When installing Python projects, pip generates wrapper scripts for declared entry points: https://packaging.python.org/distributing/#console-scripts

This process assumes that running the script with the shebang line set to `sys.executable` will be sufficient to start Python with the correct sys.path settings, which is a correct assumption for Python virtual environments and full Linux containers, but not correct for Software Collections (since dynamically linked external C libraries won't be found correctly).


How reproducible:

Always

Steps to Reproduce:
1. Install a project with entry points defined that relies on external C extensions linked against the SCL Python binary
2. Run that project via a wrapper script generated by pip, setuptools, or pipsi
3.

Actual results:

You have to explicitly activate the SCL before the wrapper scripts will work

Expected results:

The wrapper scripts work automatically without requiring separate activation of the SCL (i.e. the use of the SCL Python becomes a transparent implementation detail of the installed script)

Additional info:

Ideally, this could be done *without* needing to patch the wrapper generation process by instead setting RPATH appropriately in the SCL Python executable, as then it would also fix subprocess execution of sys.executable with environment inheritance disabled (SCLs currently rely on the active environment being passed through to subprocesses), as well as every other piece of Python code that assumes that "sys.executable" provides all the info you need in order to re-run the "same" Python environment.

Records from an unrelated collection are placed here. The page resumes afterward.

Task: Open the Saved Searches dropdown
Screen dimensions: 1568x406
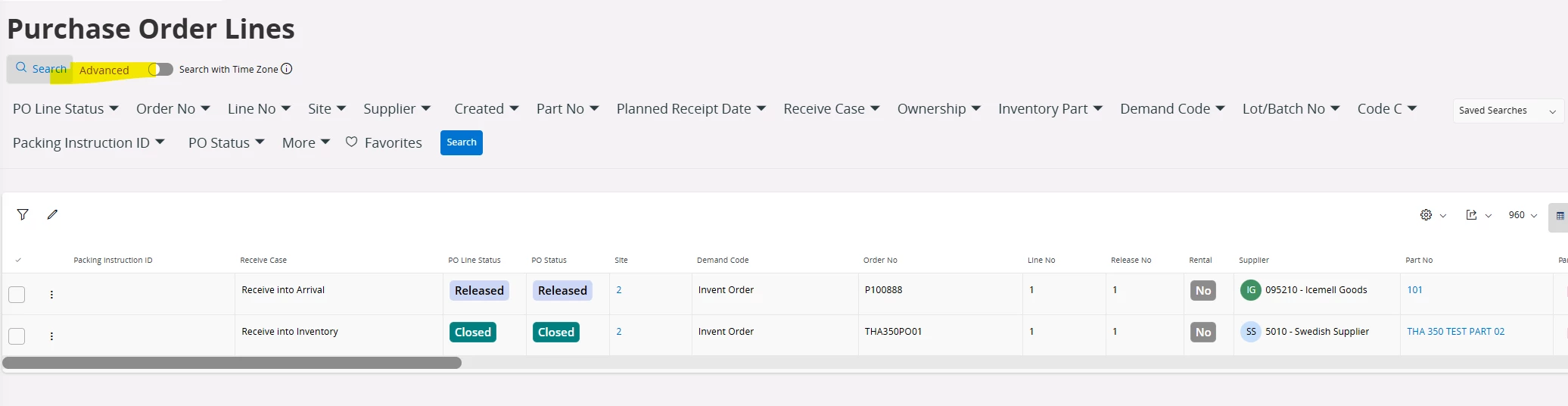Action: click(1507, 111)
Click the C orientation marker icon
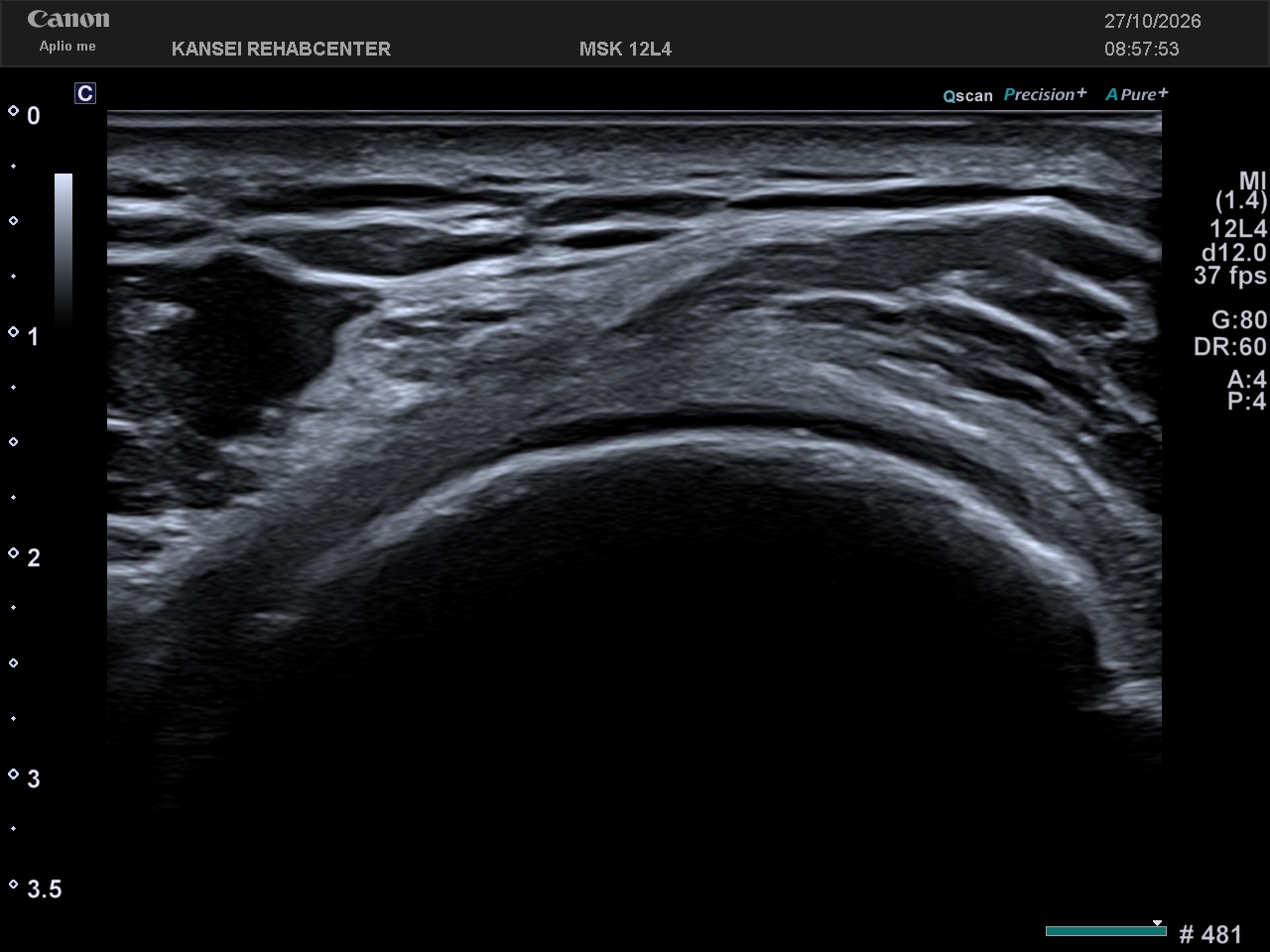 pyautogui.click(x=85, y=93)
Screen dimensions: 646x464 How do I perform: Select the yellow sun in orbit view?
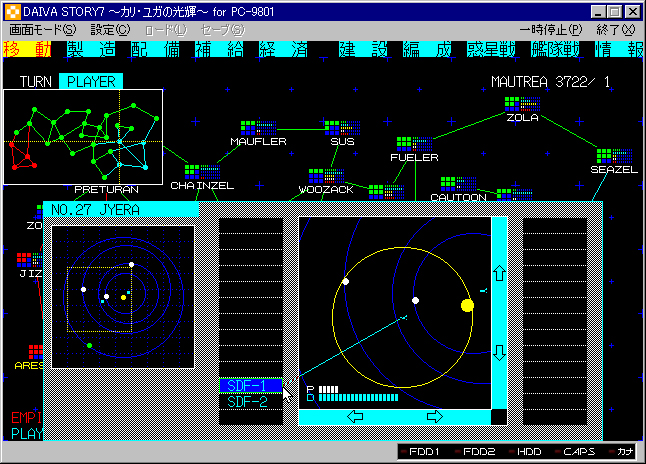coord(467,305)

Such an approach would also ensure that running "pip install --upgrade pip wheel setuptools" inside a virtual environment doesn't break anything (this is a common technique to ensure a project is using the latest version of these tools with full support for modern Python packaging techniques)

Alternatively, the fix could be implemented by patching the SCL provided python-pip and python-setuptools to be "SCL aware", but that has the downside of being quite fragile, and inconsistent with the established techniques for running Python programs in a particular environment.

Comment 6 Joe Orton 2019-03-14 11:02:42 UTC
Red Hat does not currently plan to provide any further changes to this collection in a Red Hat Software Collections update release.

This software collection is nearing the retirement date (May 2019) after which customers are encouraged to upgrade to a later release.

Please contact Red Hat Support if you have further questions, or refer to the support lifecycle page for more information. https://access.redhat.com/support/policy/updates/rhscl/

Comment 7 Joe Orton 2019-06-14 13:06:50 UTC
In accordance with the Red Hat Software Collections Product Life Cycle, the support period for this collection has ended.

New bug fix, enhancement, and security errata updates, as well as technical support services will no longer be made available for this collection.

Customers are encouraged to upgrade to a later release.